Perda de receita – O secretário estadual de Planejamento, Fabrício Marques, confirmou, ontem, a perda de R$ 700 milhões do Fundo de Participação dos Estados, de responsabilidade da União. “A própria LDO traz esse risco, precifica que a gente, a partir do mês de julho (de 2027), vai reduzir nossa participação no fundo. Claro que o governo do estado vai trabalhar muito com outros estados para, junto ao Congresso Nacional, aprovar uma nova regra”, declarou, sem explicar claramente a razão.

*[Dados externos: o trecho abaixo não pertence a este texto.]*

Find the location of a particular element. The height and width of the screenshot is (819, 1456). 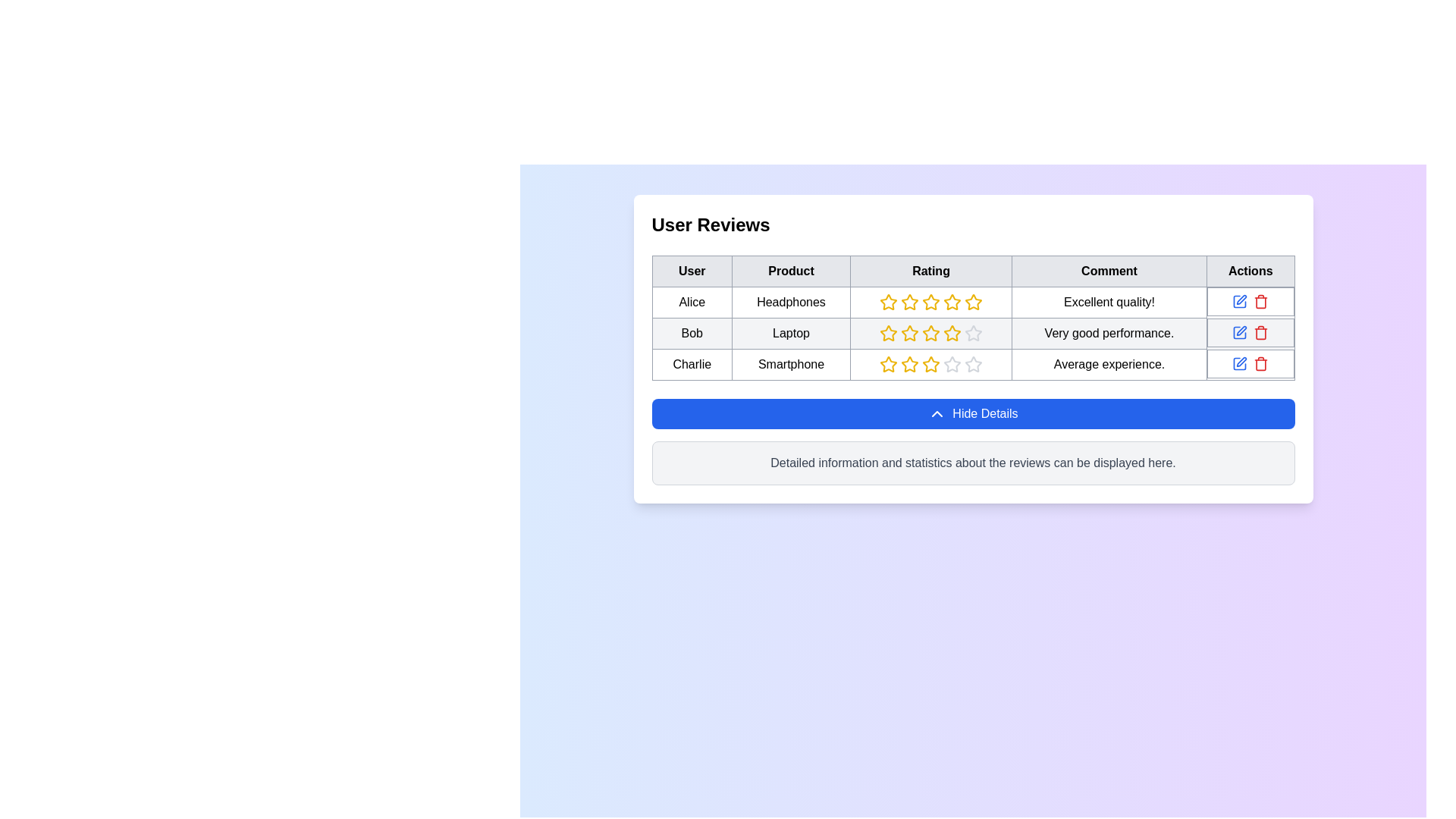

central vertical rectangle of the trash icon in the action column of the user review table for its properties is located at coordinates (1260, 302). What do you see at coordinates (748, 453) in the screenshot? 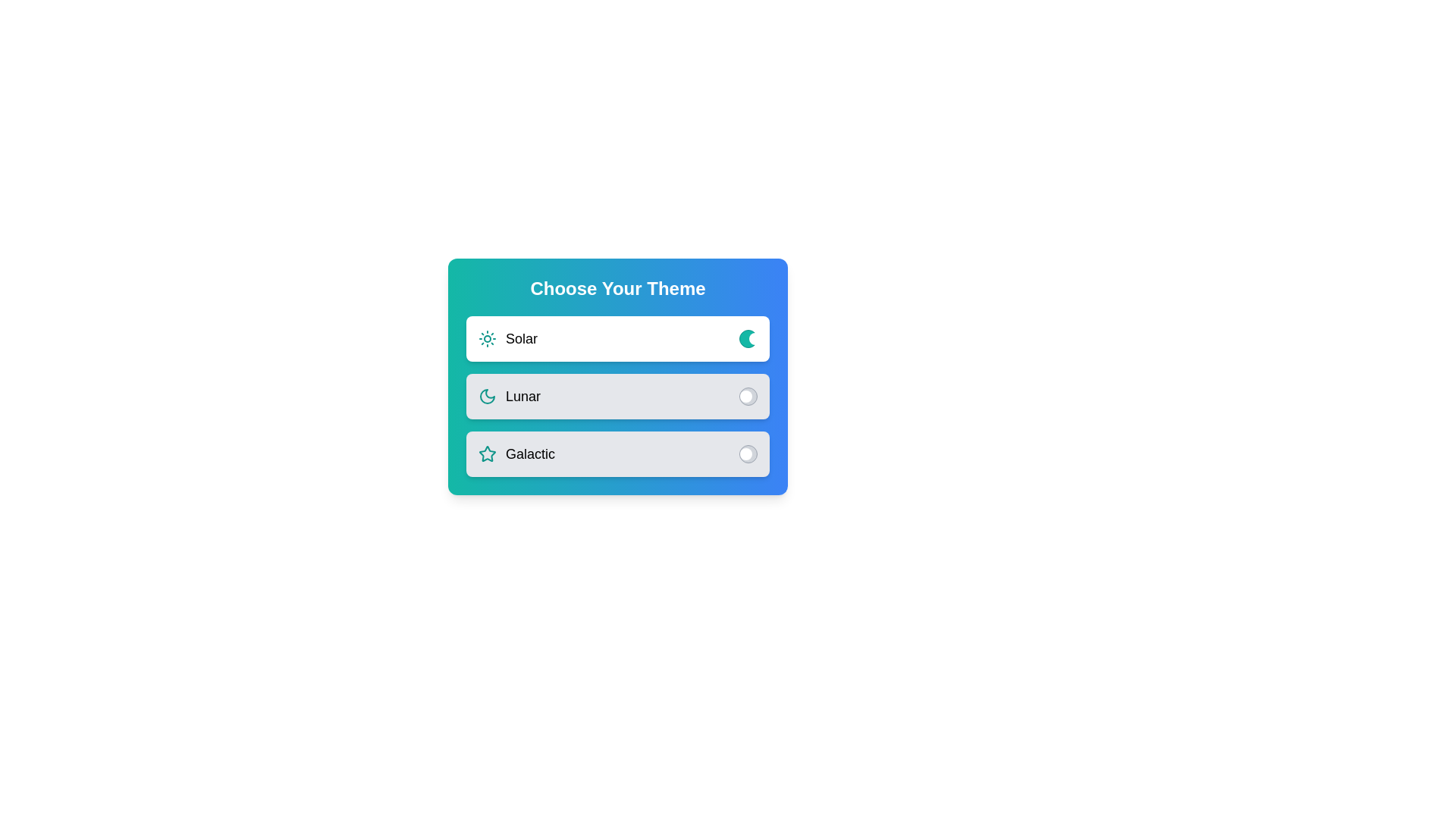
I see `the toggle button for the Galactic theme` at bounding box center [748, 453].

Entrave na fiscalização – A coordenadora da Comissão de Propaganda Eleitoral do TRE, Luciana Barros, admitiu, ontem, em entrevista na Rádio Folha, dificuldades na fiscalização da propaganda dos candidatos na internet. “Nas redes sociais, são perfis falsos que muitas vezes transmitem propaganda irregular e fazem ataques. É mais fácil as pessoas se esconderem atrás desses mecanismos de internet e realmente disseminar essas informações”, explicou. Segundo ela, a análise de conteúdos publicados na internet envolve situações que podem exigir avaliação jurídica antes de uma eventual retirada.

Ex-chefe de gabinete de Lula se complica – Uma mensagem de WhatsApp encontrada pela Polícia Federal mostra que Marco Aurélio Santana, o Marcola, ex-chefe de gabinete do presidente Lula, recebeu um modelo de contrato para venda de medicamentos à base de canabidiol ao Ministério da Saúde, com dispensa de licitação. O documento foi enviado pela empresária Roberta Luchsinger, amiga do empresário Fábio Luís Lula da Silva, o Lulinha, filho do presidente. Naquela época, ela tentava fazer negócio com a pasta, o que não ocorreu, em meio à eclosão do escândalo dos descontos indevidos no INSS. Marcola confirmou a interlocutores que recebeu o material, mas disse que não o encaminhou. A defesa da empresária afirmou que o processo está sob sigilo e não vai se manifestar.
CURTAS
EMPRÉSTIMO – Devido à proximidade com integrantes do governo, Roberta foi contratada por Antônio Carlos Camilo Antunes, o “Careca do INSS”, preso pela PF sob a suspeita de desviar recursos de aposentadorias e pensões do INSS. A empresária recebeu R$ 1,5 milhão do Careca do INSS em cinco parcelas de R$ 300 mil, de acordo com a investigação.
VENDA – O trabalho dela previa viabilizar a venda de canabidiol ao Ministério da Saúde, para que fosse disponibilizado no SUS. Interlocutores de Marcola afirmam que ele reconheceu que o recebimento do documento foi “inadequado”, mas que não houve favorecimento no caso.
CASO PC – No podcast Direto de Brasília de hoje, uma parceria deste blog com a Folha de Pernambuco, transmitido para 165 emissoras no Nordeste, o jornalista Xico Sá vai explicar as razões que o levaram a mergulhar na investigação da morte de PC Farias, ex-tesoureiro de Collor, em 96, para a produção de um livro que dará muito o que falar.
Perguntar não ofende: Raquel vai finalmente dizer quem apoia para presidente?